Matt mengangguk dan mengambil tasnya. Jam pertama mereka adalah biologi dan mereka sekelas, jadi bersama-sama mereka pergi ke lab. Tapi selama pelajaran, Addo tidak bisa konsentrasi, sejujurnya. Carol memang tidak kembali setelah pergi dari homeroom—yang mana jelas bahwa dia pasti membolos. Selagi guru biologi mereka menerangkan tentang perbedaan sel hewan dan tumbuhan, Addo membenturkan kepalanya pelan ke permukaan meja kayu lab dan menyumpahi dirinya sendiri karena untuk pertama kalinya dalam sejarah hidupnya, dia mengkhawatirkan orang yang sering menindasnya.

"Er... Addo? Kau oke?" Matt berbisik khawatir dari sebelahnya. Addo kembali duduk dengan benar dan hanya mengangguk sebagai jawaban. Matt masih tampak ragu tapi dia tetap menerima jawaban sahabatnya dan kembali fokus ke penjelasan guru.

Mungkin karena aku merasa senasib dengan Carol? Pikir Addo lagi, yang sebenarnya masih berupa pertanyaan. Meskipun berandal itu sedikit lebih beruntung daripada aku karena sempat memiliki ayah.

Pertanyaan baru kemudian menghampirinya; Bagaimana rasanya punya ayah?

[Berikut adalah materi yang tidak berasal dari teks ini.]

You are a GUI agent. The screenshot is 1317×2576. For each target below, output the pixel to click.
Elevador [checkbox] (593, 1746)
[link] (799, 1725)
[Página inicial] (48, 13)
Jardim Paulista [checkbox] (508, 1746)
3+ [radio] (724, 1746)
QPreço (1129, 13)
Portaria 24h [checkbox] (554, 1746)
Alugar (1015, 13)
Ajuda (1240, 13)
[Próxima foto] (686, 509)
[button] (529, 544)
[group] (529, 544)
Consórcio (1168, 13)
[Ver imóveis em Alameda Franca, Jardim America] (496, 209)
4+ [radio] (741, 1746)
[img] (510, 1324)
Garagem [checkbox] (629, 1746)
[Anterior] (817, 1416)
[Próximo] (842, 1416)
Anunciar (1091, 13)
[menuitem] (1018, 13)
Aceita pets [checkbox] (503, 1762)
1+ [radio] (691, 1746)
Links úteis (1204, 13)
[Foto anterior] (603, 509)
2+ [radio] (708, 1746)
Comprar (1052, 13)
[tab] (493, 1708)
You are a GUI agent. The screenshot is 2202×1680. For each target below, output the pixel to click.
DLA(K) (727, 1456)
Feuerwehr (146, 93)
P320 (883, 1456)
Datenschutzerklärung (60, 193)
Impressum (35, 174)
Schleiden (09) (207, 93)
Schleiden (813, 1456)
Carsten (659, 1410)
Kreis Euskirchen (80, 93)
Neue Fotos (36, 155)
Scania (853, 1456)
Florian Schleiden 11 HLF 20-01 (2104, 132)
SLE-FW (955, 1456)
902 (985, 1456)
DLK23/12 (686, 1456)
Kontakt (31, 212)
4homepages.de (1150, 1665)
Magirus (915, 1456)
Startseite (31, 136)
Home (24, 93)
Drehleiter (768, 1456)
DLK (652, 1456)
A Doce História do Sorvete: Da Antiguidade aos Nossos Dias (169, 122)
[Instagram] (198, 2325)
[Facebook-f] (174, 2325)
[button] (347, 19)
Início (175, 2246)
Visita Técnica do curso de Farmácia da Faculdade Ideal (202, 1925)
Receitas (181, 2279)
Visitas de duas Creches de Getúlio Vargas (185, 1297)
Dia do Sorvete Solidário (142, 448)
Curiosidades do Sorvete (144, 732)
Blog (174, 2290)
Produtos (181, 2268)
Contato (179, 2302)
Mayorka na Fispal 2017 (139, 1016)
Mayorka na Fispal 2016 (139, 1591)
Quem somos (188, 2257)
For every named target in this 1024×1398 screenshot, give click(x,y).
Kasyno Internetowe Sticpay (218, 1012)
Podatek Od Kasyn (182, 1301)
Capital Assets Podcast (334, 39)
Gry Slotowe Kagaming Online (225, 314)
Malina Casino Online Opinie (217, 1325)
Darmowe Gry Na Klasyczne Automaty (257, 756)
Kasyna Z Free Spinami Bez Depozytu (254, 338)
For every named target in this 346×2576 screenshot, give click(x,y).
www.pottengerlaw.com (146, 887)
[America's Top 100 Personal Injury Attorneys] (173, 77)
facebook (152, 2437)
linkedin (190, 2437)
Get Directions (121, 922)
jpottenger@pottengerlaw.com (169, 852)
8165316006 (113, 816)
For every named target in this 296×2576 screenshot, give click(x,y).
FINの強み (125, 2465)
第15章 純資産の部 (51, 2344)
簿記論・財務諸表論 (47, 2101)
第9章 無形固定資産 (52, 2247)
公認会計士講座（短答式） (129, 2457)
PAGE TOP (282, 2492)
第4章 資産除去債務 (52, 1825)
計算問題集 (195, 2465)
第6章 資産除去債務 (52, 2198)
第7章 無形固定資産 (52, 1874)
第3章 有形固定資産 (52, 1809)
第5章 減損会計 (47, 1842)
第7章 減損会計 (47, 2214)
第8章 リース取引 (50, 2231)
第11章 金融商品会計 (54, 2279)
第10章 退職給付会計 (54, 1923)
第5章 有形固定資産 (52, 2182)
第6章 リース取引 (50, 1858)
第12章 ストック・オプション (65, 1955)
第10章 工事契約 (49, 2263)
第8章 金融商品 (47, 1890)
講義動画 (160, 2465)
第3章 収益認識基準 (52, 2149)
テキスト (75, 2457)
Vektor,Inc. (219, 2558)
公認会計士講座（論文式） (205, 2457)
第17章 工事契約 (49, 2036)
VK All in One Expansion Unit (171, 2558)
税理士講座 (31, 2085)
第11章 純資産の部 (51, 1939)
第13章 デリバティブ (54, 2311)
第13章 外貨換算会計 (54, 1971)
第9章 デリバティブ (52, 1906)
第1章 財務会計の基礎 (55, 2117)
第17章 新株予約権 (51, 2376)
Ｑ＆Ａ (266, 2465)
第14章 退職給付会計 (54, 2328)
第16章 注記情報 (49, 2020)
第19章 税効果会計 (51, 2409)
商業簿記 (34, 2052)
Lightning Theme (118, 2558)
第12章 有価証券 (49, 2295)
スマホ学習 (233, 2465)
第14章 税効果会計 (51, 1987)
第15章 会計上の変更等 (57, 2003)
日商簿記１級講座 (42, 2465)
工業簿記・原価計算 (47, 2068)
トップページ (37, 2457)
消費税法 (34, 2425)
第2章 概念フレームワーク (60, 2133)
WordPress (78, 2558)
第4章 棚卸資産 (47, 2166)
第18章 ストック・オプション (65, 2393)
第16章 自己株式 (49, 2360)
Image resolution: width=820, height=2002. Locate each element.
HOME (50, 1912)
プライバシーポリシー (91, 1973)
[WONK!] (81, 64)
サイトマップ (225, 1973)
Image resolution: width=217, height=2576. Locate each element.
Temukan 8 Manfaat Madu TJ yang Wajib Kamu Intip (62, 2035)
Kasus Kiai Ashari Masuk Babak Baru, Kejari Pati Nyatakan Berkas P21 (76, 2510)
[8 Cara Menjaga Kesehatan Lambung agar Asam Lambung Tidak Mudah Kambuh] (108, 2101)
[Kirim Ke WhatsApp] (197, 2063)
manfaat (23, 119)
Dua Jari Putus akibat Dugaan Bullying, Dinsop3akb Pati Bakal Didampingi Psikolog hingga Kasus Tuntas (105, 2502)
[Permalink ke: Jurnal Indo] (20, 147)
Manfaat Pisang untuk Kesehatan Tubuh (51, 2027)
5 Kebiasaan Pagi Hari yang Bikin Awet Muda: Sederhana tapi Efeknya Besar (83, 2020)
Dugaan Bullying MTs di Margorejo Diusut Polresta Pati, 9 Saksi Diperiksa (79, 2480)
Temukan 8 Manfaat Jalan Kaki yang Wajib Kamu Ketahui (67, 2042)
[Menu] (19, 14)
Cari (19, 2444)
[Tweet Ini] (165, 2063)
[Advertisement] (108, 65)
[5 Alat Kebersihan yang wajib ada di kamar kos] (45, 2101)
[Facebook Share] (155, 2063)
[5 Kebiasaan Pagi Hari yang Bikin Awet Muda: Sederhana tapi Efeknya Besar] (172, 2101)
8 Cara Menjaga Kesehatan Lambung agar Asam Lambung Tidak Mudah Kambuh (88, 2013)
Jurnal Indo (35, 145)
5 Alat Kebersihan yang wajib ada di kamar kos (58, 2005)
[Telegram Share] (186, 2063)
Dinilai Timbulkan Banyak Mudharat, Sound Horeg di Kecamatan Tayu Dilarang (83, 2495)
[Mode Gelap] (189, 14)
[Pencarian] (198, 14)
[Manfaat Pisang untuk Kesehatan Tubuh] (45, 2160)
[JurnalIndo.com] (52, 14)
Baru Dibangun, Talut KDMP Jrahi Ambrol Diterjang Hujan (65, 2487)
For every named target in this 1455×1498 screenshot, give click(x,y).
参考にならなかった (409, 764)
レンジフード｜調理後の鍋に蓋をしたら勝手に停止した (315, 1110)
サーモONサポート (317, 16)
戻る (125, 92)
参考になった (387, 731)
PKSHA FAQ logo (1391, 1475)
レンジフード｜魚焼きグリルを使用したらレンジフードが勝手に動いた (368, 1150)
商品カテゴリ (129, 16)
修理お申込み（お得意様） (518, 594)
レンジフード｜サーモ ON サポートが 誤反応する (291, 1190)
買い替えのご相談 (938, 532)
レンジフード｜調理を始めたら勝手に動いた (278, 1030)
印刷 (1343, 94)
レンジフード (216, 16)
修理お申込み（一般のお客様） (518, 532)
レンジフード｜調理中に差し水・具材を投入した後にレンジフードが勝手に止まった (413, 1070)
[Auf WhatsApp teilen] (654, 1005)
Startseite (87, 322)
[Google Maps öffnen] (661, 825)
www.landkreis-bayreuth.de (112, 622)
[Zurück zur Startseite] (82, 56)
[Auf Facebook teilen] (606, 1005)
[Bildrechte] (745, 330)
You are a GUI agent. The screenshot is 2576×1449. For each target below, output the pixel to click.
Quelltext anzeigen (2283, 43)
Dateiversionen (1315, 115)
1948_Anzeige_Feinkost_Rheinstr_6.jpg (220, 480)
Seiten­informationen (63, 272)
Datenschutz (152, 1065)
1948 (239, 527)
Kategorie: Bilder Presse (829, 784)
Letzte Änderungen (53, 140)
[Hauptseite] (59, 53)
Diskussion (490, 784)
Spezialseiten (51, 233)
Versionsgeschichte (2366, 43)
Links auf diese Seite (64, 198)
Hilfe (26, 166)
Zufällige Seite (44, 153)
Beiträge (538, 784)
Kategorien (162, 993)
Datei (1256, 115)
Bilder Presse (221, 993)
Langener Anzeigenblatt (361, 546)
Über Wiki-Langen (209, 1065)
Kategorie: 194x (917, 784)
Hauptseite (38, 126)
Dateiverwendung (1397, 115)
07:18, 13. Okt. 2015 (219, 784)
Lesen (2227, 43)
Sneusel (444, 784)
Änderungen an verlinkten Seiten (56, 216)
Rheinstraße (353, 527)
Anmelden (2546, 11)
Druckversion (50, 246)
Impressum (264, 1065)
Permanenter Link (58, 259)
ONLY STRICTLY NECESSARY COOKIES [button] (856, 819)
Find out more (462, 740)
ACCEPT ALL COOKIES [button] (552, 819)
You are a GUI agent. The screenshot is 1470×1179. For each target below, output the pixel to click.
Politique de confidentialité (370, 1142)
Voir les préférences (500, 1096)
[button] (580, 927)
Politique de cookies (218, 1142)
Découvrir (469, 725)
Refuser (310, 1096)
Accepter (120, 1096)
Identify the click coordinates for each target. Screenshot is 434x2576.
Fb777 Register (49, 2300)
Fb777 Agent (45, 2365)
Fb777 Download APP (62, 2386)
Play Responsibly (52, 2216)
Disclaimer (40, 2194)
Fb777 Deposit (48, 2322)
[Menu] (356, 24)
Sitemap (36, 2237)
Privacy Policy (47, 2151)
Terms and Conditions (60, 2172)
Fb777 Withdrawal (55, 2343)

Addo menggenggam pena birunya, memainkannya dengan tangan kanan sementara tangan kirinya ia pakai untuk menyangga pipi kiri. Perasaan itu muncul lagi—perasaan yang persis seperti ada kekosongan didalam diri Addo, dan kekosongan itu menganga lebar selayaknya lubang, menelannya bulat-bulat. Laki-laki beriris mata hazel itu tidak pernah tahu bagaimana rasanya memiliki seorang ayah, dan rasanya benar-benar buruk saat dia merindukan sosok ayah-yang-tak-pernah-ia-miliki.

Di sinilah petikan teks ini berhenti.